In May, the South African Reserve Bank (SARB) announced that it would be investigating the feasibility, desirability and appropriateness of a central bank digital currency (CBDC) as electronic legal tender. The SARB’s digital currency would be for general-purpose retail use and would act as a complement to cash. “The objective of the feasibility study is to consider how the issuance of a general-purpose CBDC will feed into the SARB’s policy position and mandate,” reads a SARB statement.
Marius Reitz, Luno’s GM for Africa, describes the move as ‘progressive’. “The SARB understands that a shift to digital currencies won't happen overnight, but it’s clear that they’re here to stay.”
So what might a study into the world of digital currencies find?
Much like debates around putting pineapple on a pizza, there are two distinct camps, with very strong opinions, around the value and viability of virtual currencies. And understandably so. The potential offered by these digital assets, especially in the developing world, makes a solid case for their widespread use. But the drawbacks are equally notable.
“If the Reserve Bank did issue its own digital currency, this would be a significant step forward,” notes Reitz. “While much of the focus elsewhere has been on investment, speculation, and trading, in Africa, the utility of cryptocurrencies is attractive,” he says. He describes Africa as one of, if not the most, promising regions for the adoption of cryptocurrencies due to its unique combination of economic and demographic trends. Africa is a fast-growing, young and mobile-native population, making the region well-suited to the use of cryptocurrencies, he adds. We already have peer-to-peer money in the form of cash, but cash transactions are inconvenient, unsafe and fail to offer the ease and simplicity of digital alternatives, notes Reitz. Cryptocurrencies enable us to send and receive money to and from anyone, anywhere in the world using just a mobile phone or computer and an internet connection. And unlike traditional payment systems, digital assets like Bitcoin work without a middleman, which makes it faster and cheaper to process these transactions. This makes crypcurrencies ideal for working-class immigrants wanting to send money across borders.
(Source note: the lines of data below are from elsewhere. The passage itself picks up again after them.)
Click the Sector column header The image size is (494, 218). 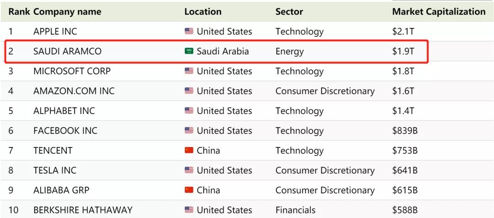pos(289,12)
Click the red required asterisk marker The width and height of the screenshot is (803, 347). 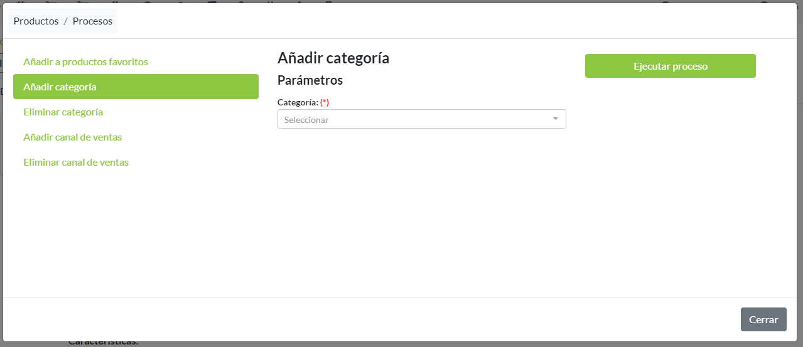click(x=325, y=102)
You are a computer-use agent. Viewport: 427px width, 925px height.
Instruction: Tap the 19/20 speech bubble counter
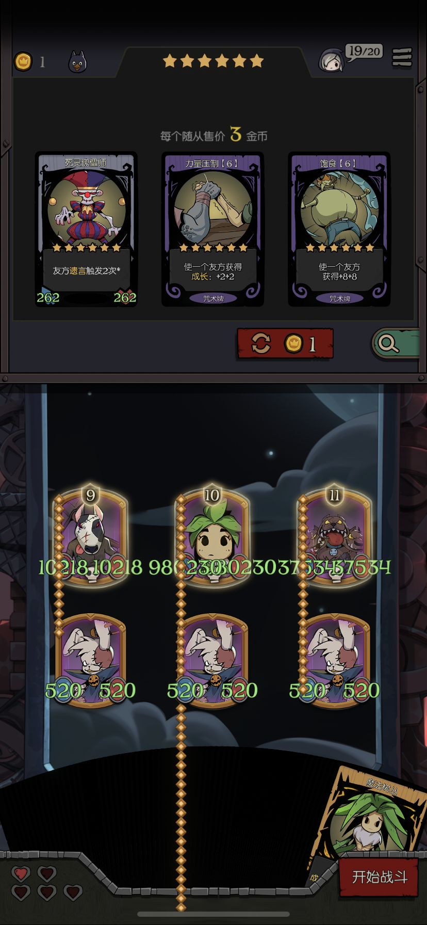click(364, 52)
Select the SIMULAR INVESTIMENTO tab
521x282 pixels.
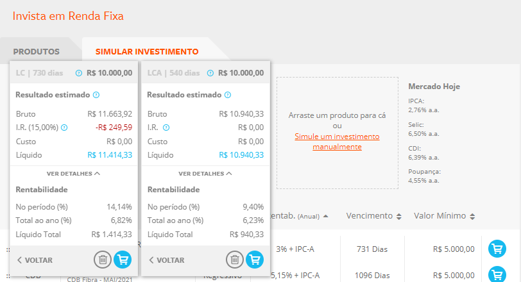point(147,51)
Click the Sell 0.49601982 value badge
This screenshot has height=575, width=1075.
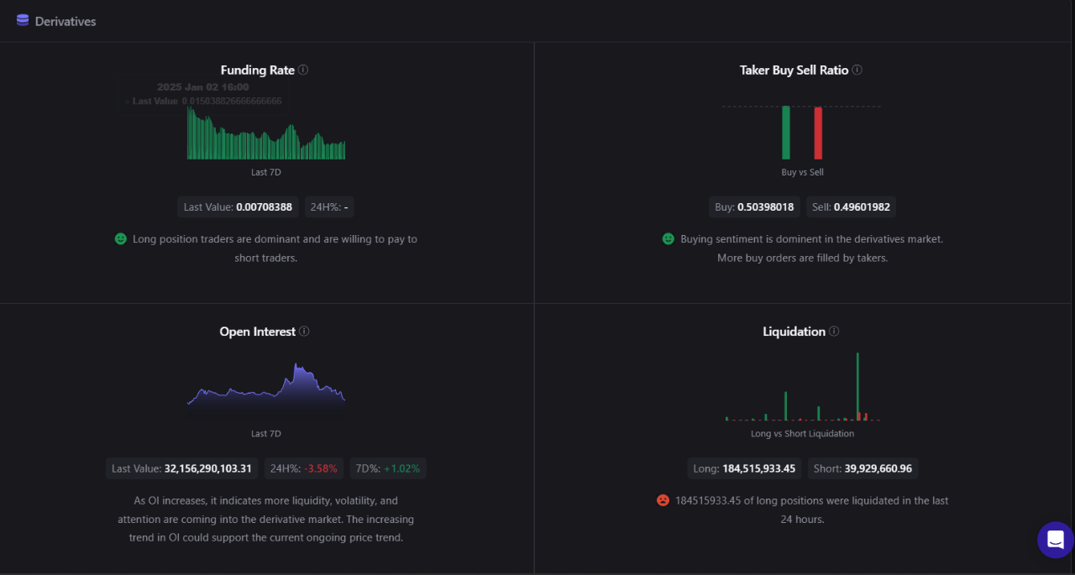coord(851,206)
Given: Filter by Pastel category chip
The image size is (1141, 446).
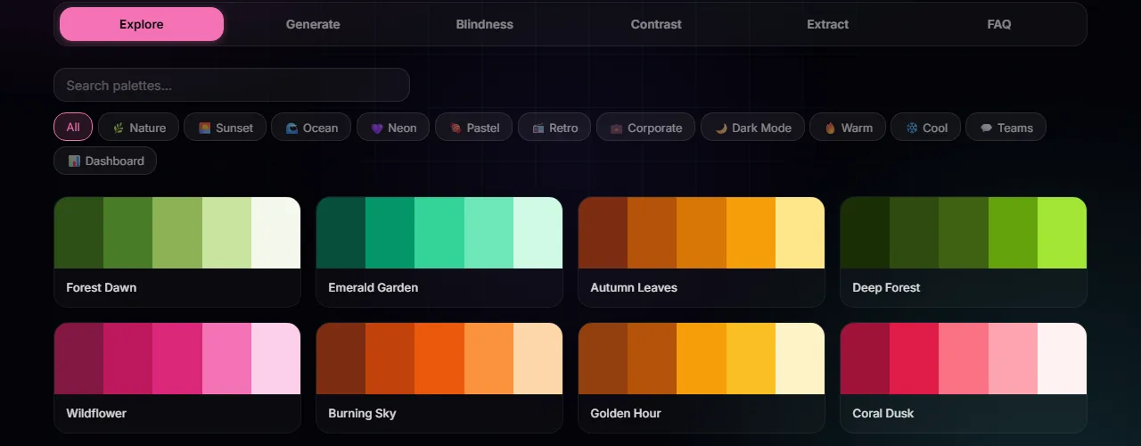Looking at the screenshot, I should 472,128.
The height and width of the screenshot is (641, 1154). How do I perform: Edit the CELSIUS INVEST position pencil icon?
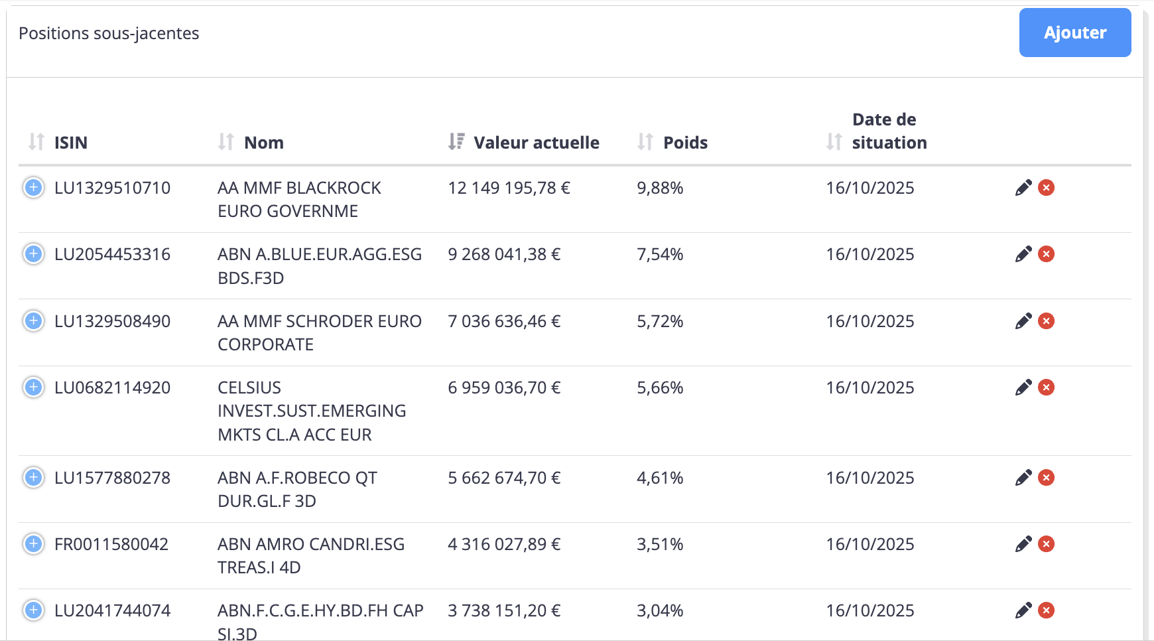(1023, 388)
While much of the focus elsewhere has been on investment, speculation, and trading, in Africa, the utility of cryptocurrencies is attractive.Marius Reitz, Luno
“These assets mean that anyone who wants to transact can do so without limitation, creating a fairly open market for all,” says Wiehann Olivier, a partner at Mazars, an international audit, accountancy, advisory and tax services firm.
So what are the stumbling blocks?
A look at the industry’s first-born, Bitcoin, highlights some of the most prominent downsides, including volatility, environmental impact and a lack of regulation.
Volatility and Bitcoin go hand-in-hand, says Reitz. While market volatility is good for traders who buy during the dips and sell during the highs, these ‘wild swings’ in the price of Bitcoin have led some to question its legitimacy. The high energy consumption associated with Bitcoin mining is another area of concern for sceptics. Recent analysis by Cambridge University suggests that Bitcoin uses more electricity annually than the whole of Argentina.
And if recent months are anything to go by, digital assets can easily be used to for illegal activities, Olivier points out. The local industry took a knock earlier this year when South Africa’s Mirror Trading International (MTI) was found to be using cryptocurrencies to commit fraud. Described as the world’s largest cryptocurrency Ponzi scam, the MTI scandal saw a total of around $589 million being lost, affecting thousands of investors.Then of course there’s the Africrypt story. At the time of going to print, the whereabouts of its South African founders, Ameer and Raees Cajee are still unknown, and the value of Bitcoin that’s gone missing also unconfirmed. ITWeb recently put the figure at R140 million, however, others have estimated it could be up to $3.6 billion (around R50 billion). The Cajee brothers closed the Africrypt crypto investment platform in April following an alleged hack and have vanished along with the Bitcoin, leaving investors out of pocket. At the end of June, Ameer denied that the pair were on the run, claiming that they were in hiding as they feared for their safety following ‘numerous’ death threats.
According to Olivier, regulation is essential if we wish to mitigate these drawbacks and achieve mass adoption. “The aim of regulation is to provide a level of economic stability and accountability, to mitigate tax evasion and to protect users against fraud.”
Determining what these regulations look like demands that representatives from more traditional financial institutions, like the South African Revenue Service (SARS), the Financial Sector Conduct Authority (FSCA) and the SARB, sit down with experts from the virtual assets space who understand all the ins and outs of this technology. These different parties need to discuss various use cases and determine what regulation is needed to ensure that all players are in check and that all users are kept safe.
People expect crypto to be faster, cheaper and more secure than the existing financial systems overnight, but this is an unrealistic expectation, says Reitz. Our existing financial system was built over many decades, with lots of trial and error. “While we believe that crypto can be all this and so much more, it’s still early days. We need to allow the crypto market to develop, evolve and mature.”